4. Not Providing All the Necessary Documents
You have to provide all the documents mentioned below when you apply for a personal loan:
- KYC documents (Passport, Aadhaar, Driving Licence, Voter ID, PAN, etc.)
- Address proof (House rent agreement, municipality tax, any KYC document with the permanent address, latest utility bill, etc.).
- Proof of business documents (Trade License, Memorandum of Association, Partnership Deed, GST Registration Certificate, SEBI Registration Certificate, SSI Registration Certificate, etc.).
- Income tax returns of the previous year.
- Financial statements of the last year audited by a CA.
Financial institutions may also need you to produce documents other than the ones mentioned above.
5. Check Eligibility Criteria Before Applying
Besides checking the right amount or tenure, it’s your responsibility to check the required eligibility criteria beforehand. So at the time of approval, your loan application could not be rejected just because of you are not fulfilling these criteria. However, most of the eligibility criteria set by lenders are the same but some of them create differences. It may be possible that you are qualifying some of the criteria for particular lenders while all for others.
6. Not Fulfilling All the Eligibility Criteria
One of the crucial eligibility criteria that you have to satisfy is business vintage – your entity must be at least 3 years old.
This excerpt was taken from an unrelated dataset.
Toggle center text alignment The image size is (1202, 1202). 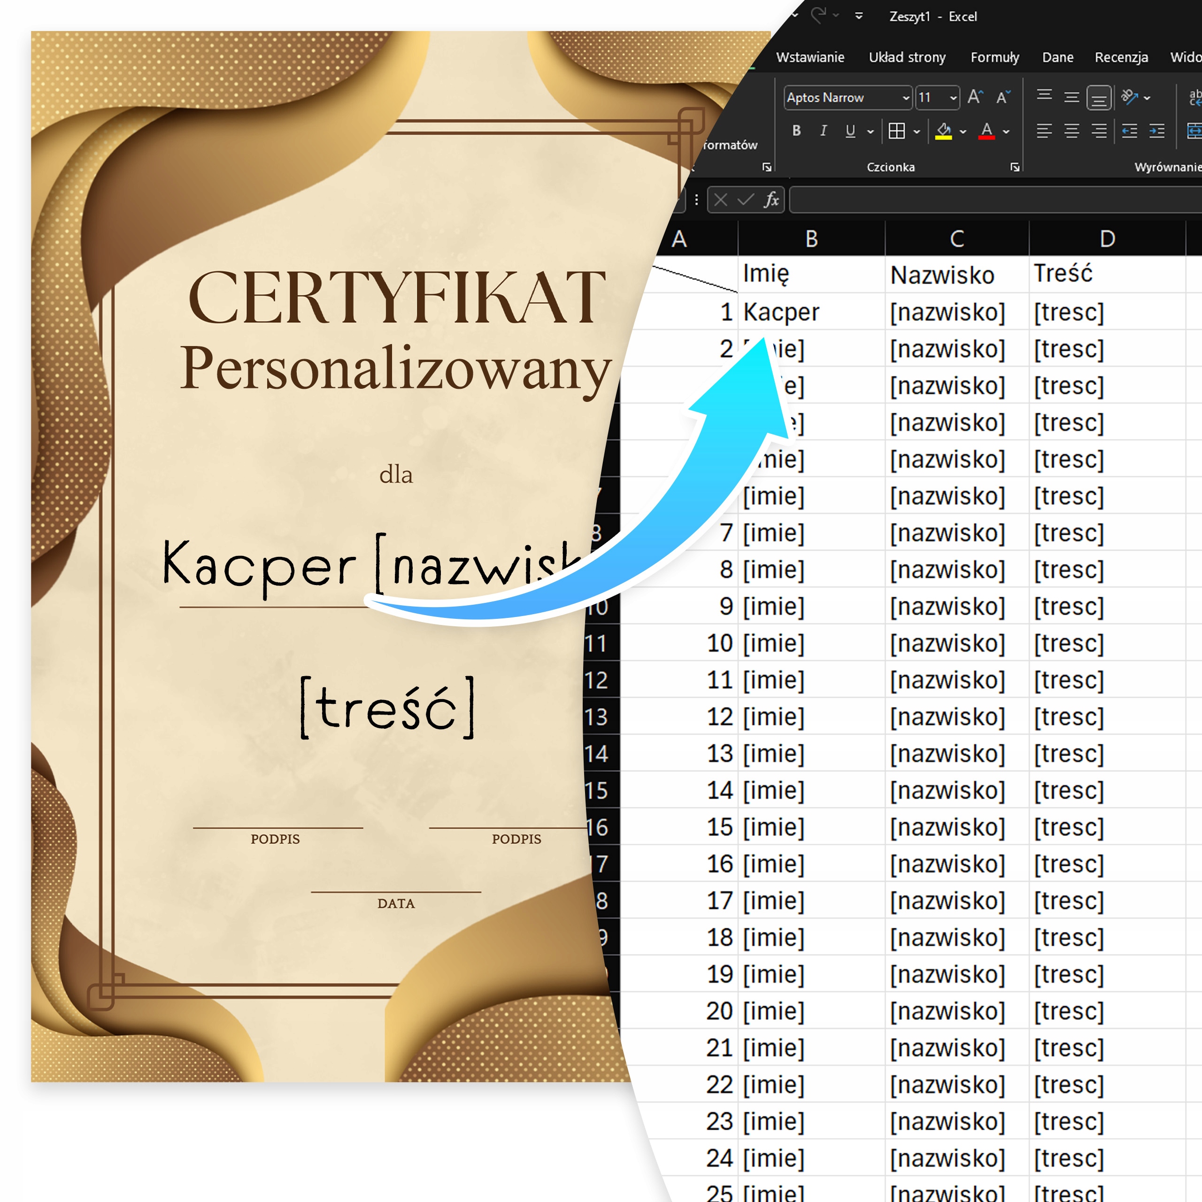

Additionally, you must be between the ages of 22 and 55 years to qualify for a Personal Loan. You can avail up to Rs. 30 Lakh with competitive rates of interest and minimum documents.
7. Never Hide About Your Existing Loan
If in the past you have availed any loan, or currently paying the EMIs for that loan, it’s never a good idea to hide the details about these. It will be always a good idea to discuss all your debt beforehand. Because it’s clear that at the time of verification, they will have all the required details.
8. Opting for a Long Tenor
Personal loans have tenors that can go up to 60 months. A longer tenor makes your EMIs affordable. However, it increases the cost of the loan (principal + interest) and hence, you end up paying more interest.
For example, your EMIs are Rs. 16,000 (approx.) and the total interest payable Rs. 97,000 (approx.) for a loan of Rs. 5 Lakh at a 12% rate of interest for 3 years.
Now, the EMIs decrease to Rs. 11,000 (approx.) while the total interest payable increases to Rs. 1.67 Lakh (approx.) if the tenor becomes 5 years for the same personal loan for self-employed individuals. Opt for a longer tenor only if you think the EMIs might put pressure on your monthly income.
Lastly, another mistake that borrowers make is applying for multiple loans at the same time. Each application lowers your CIBIL score, and multiple ones can decrease it drastically. Avoid these mistakes to successfully apply for a loan and get your application sanctioned quickly. Opt for lenders who offer such personal loans for self-employed individuals demanding only the basic eligibility criteria.